ESCORT RS TURBO series 1
Another engine, introduced in August 1983, was the 1.6 L diesel engine. Developed in Dagenham, it was remarkably economical for its time, and still is to this day, managing over 70 mpg. It was available on the L and GL models. However, the performance was not so impressive, with only 54 bhp (40 kW; 55 PS) and a top speed of barely 90 mph (140 km/h).
The Escort estate was initially only available with three doors, but a five-door version was introduced in 1983. In that year, a saloon version of the Escort, the Orion, was launched. It used the same mechanicals as the hatchback, but had a more upmarket image and was not available with the smaller 1.1 L engine. The Orion name would continue in use through until 1993, when it was dropped and the Orion simply called "Escort".
A convertible version, made by coachbuilder Karmann appeared the same year. It was the first drop-top car produced by Ford Europe since the Corsair of the 1960s. The Escort Cabriolet was initially available in both XR3i and Ghia specification, but the Ghia variant was later dropped.
A pickup version of the Escort, the Bantam, was produced in South Africa. The hatchback Escort was also available there, beginning in March 1981, with the 1.3 and 1.6 litre engines. The South African Escorts differ only slightly from European ones, as a result of local parts content regulations.

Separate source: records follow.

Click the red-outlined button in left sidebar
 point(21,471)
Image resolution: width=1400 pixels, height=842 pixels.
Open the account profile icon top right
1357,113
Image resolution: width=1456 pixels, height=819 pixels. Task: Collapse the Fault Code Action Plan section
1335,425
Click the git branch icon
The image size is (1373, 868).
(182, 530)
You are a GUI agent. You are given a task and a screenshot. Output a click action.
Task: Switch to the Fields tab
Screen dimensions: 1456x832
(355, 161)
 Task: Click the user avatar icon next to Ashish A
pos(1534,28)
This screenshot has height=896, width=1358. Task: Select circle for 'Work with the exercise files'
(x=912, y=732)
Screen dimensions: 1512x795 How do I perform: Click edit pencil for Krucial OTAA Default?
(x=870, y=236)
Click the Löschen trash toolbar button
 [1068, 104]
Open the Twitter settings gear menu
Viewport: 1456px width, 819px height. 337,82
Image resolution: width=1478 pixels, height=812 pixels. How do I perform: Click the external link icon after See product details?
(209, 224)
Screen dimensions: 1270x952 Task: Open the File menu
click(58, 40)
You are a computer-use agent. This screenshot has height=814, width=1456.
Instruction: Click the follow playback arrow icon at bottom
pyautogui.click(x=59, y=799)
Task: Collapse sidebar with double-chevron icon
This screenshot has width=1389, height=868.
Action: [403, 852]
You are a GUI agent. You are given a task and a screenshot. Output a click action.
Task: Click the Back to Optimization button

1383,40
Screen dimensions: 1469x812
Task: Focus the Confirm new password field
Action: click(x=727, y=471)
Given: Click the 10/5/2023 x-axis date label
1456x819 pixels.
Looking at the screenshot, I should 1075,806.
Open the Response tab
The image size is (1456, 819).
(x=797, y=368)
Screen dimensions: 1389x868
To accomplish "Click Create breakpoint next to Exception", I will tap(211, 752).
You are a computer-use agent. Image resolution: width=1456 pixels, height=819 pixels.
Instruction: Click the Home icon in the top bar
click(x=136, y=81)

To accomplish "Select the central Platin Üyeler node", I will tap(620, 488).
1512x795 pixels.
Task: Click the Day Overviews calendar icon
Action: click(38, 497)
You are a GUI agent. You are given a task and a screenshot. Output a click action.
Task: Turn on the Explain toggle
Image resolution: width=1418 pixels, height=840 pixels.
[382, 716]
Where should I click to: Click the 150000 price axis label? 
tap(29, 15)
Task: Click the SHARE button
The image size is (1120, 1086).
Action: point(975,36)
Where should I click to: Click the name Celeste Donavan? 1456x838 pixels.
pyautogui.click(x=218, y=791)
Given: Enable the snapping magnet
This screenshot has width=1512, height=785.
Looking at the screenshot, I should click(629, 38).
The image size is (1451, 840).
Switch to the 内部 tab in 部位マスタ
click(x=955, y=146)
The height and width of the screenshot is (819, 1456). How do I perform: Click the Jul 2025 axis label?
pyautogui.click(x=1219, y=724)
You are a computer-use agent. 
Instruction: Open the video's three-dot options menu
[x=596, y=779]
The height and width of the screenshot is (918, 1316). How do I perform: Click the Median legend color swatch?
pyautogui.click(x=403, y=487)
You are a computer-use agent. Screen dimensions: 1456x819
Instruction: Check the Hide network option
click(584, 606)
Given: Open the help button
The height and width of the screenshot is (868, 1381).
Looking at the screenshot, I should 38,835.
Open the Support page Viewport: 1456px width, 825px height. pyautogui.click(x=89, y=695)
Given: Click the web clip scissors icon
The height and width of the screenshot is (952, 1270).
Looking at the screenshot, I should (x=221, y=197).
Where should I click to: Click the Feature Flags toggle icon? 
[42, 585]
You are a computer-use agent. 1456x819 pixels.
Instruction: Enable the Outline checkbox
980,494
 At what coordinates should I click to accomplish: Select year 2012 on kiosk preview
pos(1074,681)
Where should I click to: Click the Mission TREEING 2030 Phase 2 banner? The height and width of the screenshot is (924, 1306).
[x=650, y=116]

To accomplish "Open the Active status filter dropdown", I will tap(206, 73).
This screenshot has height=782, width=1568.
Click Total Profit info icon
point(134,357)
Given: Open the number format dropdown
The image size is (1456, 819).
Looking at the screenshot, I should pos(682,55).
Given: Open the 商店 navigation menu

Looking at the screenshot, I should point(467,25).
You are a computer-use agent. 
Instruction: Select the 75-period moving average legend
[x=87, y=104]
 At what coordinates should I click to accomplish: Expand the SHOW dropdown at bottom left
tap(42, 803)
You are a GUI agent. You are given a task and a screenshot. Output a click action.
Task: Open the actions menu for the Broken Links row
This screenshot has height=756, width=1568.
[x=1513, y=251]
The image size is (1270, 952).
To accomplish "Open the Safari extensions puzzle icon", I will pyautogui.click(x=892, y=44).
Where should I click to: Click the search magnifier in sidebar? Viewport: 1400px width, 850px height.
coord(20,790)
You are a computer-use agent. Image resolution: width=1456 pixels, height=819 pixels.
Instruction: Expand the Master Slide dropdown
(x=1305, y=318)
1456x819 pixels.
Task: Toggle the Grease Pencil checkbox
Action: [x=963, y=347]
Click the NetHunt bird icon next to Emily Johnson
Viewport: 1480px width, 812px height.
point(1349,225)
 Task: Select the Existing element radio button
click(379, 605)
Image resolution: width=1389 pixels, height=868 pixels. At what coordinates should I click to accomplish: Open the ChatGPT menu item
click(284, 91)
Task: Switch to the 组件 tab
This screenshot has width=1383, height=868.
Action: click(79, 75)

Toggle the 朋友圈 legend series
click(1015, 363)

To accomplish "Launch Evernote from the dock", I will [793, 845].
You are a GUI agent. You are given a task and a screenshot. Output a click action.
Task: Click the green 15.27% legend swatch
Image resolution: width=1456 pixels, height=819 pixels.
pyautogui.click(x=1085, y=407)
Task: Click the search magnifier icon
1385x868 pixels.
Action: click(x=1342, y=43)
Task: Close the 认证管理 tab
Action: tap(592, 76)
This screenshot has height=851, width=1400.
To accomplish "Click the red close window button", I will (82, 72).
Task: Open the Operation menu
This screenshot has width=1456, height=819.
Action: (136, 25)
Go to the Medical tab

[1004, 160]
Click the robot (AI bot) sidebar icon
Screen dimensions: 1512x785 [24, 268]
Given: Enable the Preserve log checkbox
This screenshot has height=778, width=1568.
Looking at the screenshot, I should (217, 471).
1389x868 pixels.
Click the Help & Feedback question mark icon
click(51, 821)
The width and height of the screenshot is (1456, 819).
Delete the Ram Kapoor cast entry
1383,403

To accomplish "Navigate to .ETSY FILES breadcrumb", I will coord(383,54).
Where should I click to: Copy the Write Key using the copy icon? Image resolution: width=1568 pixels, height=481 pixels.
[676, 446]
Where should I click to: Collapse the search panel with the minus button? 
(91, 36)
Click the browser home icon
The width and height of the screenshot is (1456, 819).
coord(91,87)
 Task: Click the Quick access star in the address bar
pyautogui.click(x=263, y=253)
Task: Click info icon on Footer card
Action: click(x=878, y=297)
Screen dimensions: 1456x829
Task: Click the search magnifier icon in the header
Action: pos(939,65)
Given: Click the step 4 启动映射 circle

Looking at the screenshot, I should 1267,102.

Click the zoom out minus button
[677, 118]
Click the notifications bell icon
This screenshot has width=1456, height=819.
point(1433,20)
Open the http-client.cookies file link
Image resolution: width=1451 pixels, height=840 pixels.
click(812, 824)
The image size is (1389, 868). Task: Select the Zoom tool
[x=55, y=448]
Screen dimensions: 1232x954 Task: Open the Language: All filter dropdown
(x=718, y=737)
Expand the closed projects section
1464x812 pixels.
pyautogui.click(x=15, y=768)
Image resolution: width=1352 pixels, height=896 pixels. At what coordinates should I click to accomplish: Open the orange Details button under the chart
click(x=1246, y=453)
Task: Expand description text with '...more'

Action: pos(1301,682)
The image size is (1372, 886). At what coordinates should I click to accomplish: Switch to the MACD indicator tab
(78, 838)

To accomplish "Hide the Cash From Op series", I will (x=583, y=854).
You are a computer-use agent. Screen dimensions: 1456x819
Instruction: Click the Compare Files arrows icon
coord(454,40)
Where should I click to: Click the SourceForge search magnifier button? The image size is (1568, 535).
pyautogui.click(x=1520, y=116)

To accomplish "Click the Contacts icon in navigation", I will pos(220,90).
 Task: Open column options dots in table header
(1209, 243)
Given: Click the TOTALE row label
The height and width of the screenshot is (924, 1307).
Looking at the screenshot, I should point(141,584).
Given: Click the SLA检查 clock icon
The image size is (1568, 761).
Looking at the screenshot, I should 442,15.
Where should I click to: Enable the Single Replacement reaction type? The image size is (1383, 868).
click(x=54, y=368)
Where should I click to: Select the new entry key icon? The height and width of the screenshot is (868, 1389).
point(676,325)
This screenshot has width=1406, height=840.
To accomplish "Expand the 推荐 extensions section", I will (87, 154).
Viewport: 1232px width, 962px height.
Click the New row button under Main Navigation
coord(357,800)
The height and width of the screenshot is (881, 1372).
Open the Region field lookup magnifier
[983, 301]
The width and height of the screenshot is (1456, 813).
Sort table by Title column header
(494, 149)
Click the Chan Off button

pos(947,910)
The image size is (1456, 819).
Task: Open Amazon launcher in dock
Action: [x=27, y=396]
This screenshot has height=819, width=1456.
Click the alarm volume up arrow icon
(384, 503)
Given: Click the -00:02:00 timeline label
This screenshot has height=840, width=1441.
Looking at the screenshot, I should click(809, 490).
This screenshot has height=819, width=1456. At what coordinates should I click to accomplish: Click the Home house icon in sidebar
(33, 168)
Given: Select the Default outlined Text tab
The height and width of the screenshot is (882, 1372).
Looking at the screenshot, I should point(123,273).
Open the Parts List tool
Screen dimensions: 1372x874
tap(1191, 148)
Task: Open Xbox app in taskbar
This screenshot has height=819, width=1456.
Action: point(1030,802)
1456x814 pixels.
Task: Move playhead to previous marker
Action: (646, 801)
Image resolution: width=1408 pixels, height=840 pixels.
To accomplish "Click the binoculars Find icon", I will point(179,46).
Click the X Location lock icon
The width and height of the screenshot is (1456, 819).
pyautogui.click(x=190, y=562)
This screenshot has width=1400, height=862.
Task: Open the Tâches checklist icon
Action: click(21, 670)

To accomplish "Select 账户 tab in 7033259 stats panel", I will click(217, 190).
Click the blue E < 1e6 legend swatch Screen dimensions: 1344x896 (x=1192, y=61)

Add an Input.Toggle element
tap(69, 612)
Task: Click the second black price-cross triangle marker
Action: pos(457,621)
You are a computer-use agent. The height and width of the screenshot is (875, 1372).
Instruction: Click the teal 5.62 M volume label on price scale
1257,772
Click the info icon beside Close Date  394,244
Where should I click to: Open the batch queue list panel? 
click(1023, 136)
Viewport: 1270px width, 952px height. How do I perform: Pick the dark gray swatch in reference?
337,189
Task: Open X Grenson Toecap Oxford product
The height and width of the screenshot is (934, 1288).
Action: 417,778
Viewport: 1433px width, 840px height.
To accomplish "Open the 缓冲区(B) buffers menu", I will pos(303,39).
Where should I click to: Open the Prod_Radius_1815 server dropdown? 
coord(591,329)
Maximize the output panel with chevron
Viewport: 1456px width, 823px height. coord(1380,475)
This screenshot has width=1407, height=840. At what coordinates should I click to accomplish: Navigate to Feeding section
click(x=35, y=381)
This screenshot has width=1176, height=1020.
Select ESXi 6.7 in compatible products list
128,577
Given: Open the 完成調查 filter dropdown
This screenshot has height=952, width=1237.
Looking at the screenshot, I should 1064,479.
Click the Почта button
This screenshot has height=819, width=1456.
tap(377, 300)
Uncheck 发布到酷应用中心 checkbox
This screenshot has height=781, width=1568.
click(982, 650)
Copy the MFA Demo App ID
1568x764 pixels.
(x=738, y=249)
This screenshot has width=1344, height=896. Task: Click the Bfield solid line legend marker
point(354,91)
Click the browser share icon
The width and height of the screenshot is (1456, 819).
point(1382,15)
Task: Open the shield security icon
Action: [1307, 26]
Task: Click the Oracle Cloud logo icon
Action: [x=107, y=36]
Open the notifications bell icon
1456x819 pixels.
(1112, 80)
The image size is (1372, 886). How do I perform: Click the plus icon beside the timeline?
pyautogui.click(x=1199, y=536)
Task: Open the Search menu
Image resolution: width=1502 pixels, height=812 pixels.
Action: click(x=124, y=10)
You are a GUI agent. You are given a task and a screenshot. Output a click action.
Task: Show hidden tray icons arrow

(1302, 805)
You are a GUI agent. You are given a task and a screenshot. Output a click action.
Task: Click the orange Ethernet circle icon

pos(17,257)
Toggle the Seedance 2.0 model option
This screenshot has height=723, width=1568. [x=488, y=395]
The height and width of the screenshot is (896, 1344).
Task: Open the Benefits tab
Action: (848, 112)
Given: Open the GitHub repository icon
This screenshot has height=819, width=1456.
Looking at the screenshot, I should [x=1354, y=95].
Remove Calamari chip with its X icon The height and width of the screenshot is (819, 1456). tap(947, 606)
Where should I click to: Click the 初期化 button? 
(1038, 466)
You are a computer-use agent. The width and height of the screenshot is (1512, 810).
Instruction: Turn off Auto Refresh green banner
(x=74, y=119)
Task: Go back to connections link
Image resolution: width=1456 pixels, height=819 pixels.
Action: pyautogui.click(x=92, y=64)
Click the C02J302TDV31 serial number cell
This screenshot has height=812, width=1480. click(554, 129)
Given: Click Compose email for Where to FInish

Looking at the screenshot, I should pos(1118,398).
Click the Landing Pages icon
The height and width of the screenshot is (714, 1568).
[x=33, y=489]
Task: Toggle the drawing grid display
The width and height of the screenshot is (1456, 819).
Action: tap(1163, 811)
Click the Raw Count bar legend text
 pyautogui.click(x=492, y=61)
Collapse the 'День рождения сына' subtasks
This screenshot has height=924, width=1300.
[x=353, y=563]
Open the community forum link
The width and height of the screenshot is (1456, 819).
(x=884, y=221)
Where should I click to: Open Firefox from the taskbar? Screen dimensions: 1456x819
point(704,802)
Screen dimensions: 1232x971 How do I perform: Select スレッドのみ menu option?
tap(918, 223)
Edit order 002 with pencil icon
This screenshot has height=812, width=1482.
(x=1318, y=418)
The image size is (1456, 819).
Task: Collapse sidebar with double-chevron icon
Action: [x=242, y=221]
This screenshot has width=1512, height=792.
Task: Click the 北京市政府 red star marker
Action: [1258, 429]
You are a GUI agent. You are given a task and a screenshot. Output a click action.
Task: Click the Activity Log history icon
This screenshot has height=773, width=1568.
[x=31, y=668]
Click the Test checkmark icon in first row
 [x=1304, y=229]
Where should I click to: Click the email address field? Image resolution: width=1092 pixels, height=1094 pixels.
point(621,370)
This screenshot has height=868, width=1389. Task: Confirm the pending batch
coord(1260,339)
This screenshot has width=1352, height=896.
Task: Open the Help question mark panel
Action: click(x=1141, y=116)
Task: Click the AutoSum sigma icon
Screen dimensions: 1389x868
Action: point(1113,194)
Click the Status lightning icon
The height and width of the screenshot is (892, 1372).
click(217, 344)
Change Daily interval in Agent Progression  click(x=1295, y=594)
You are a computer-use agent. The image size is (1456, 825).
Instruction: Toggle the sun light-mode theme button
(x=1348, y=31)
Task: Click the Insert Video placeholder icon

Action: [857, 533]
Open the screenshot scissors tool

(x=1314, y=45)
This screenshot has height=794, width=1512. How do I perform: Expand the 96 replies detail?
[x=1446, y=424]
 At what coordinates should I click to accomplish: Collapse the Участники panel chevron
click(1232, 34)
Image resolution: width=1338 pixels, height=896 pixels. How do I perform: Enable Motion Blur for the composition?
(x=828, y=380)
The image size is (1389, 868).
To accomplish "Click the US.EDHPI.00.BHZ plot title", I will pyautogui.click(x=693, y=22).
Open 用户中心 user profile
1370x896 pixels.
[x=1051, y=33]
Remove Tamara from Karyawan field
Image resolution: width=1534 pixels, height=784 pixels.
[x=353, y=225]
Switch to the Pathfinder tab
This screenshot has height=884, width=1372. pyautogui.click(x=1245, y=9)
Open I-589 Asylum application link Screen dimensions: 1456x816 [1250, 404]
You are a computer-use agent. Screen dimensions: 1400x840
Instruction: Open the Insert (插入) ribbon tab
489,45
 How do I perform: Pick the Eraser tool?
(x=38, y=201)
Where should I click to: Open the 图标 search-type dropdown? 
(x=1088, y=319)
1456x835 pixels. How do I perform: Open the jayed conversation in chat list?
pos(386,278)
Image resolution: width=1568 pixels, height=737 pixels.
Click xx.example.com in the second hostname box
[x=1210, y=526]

Sales in the United Kingdom increased, and by 1982 it had overtaken the ageing Cortina as the nation's best-selling car.
1983 Ford Escort GT
The Escort entered production in Brazil in July 1983. It was equipped with the Renault-based Ford CHT engine, of either 1,341 of 1,555 cc. Both sizes were also available in alcohol-fuelled versions with marginally more power. There was also a more powerful yet version called the XR-3, only available to run on alcohol. Three or five-door hatchback bodywork was available, although Brazil later also received a two-door saloon known as the Ford Verona/Volkswagen Apollo. The Verona has bodywork which is completely different from that of the Orion.